Audio upscaling program utilizing neural networks
'Super resolution' programs are algorithms designed to take low-resolution images and upscale them to higher resolution. Some of these algorithms are designed using neural networks, which are machine learning models that can train themselves to get a desired output from a set of inputs.
We introduce kalichos as a 'Super fidelity' program.

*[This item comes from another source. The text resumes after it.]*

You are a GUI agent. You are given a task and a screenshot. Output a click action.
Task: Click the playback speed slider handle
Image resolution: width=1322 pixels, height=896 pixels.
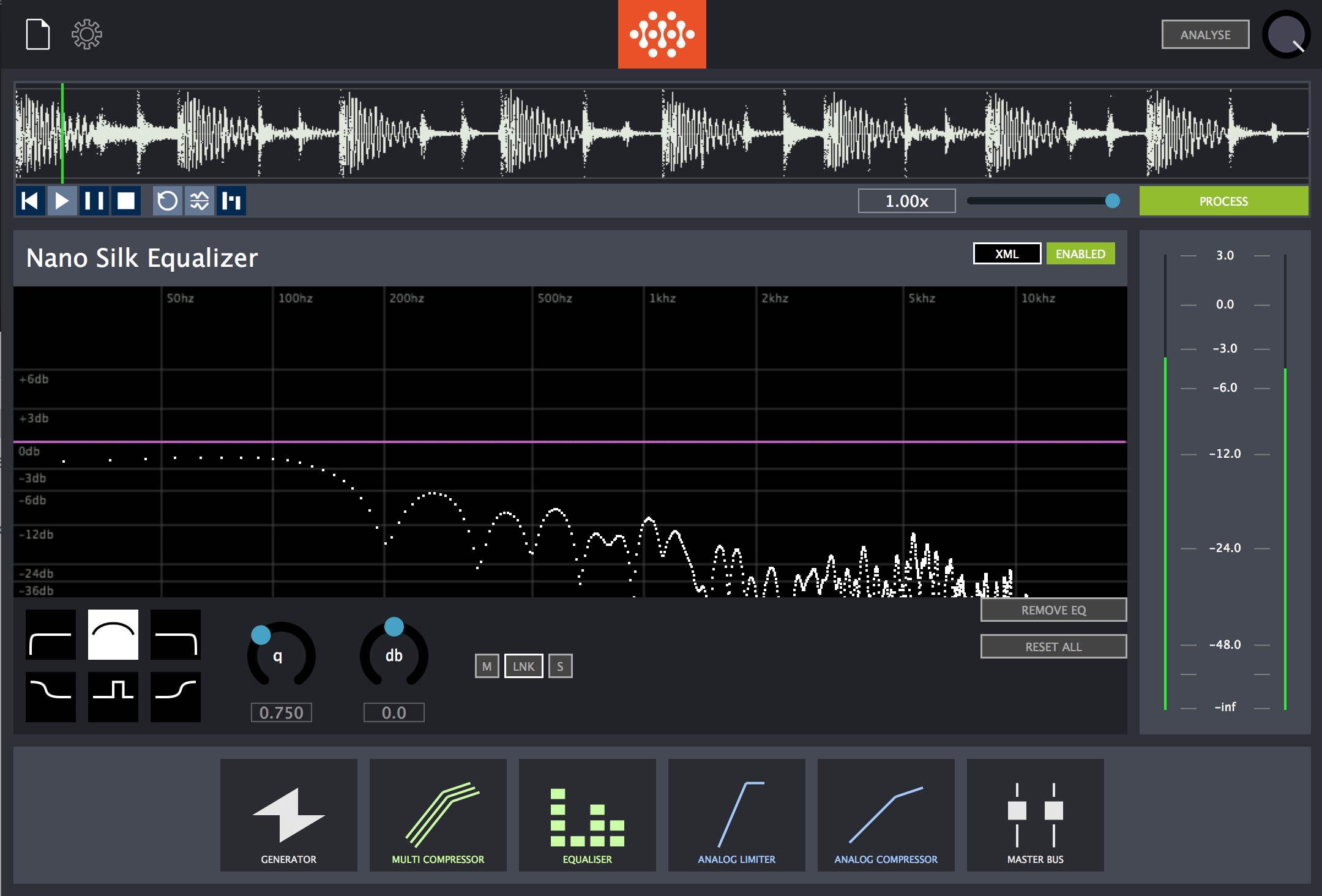(1113, 201)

It is a neural network designed to upscale poor-quality audio to higher-quality audio using the same machine learning techniques as high-end super resolution programs take advantage of.
How does it work?
A neural network is an abstraction over a set of vertices that represent 'weights' and 'biases'. By taking a set of inputs and performing some special linear algebra with the weights and biases, we can create an output and compare it to a desired 'optimal' output. Using this data, we can 'train' the neural network by changing the weights and biases to get closer to the desired output. In this specific case, we take small slices of audio from the low-fidelity data, feed it into the network, and train it against the high-fidelity data. Our implementation uses CUDA to accelerate the linear algebra. By parallelizing the code on a GPU, we increase the speed of the neural network significantly.
We currently have an extremely small web-app to demo against the songs that we trained the network against. We upload a poor-quality MP3 file and receive a higher-quality MP3 file. In the future, we hope to create an embedded device that can upscale audio in a stream as an Audio-Over-USB interface.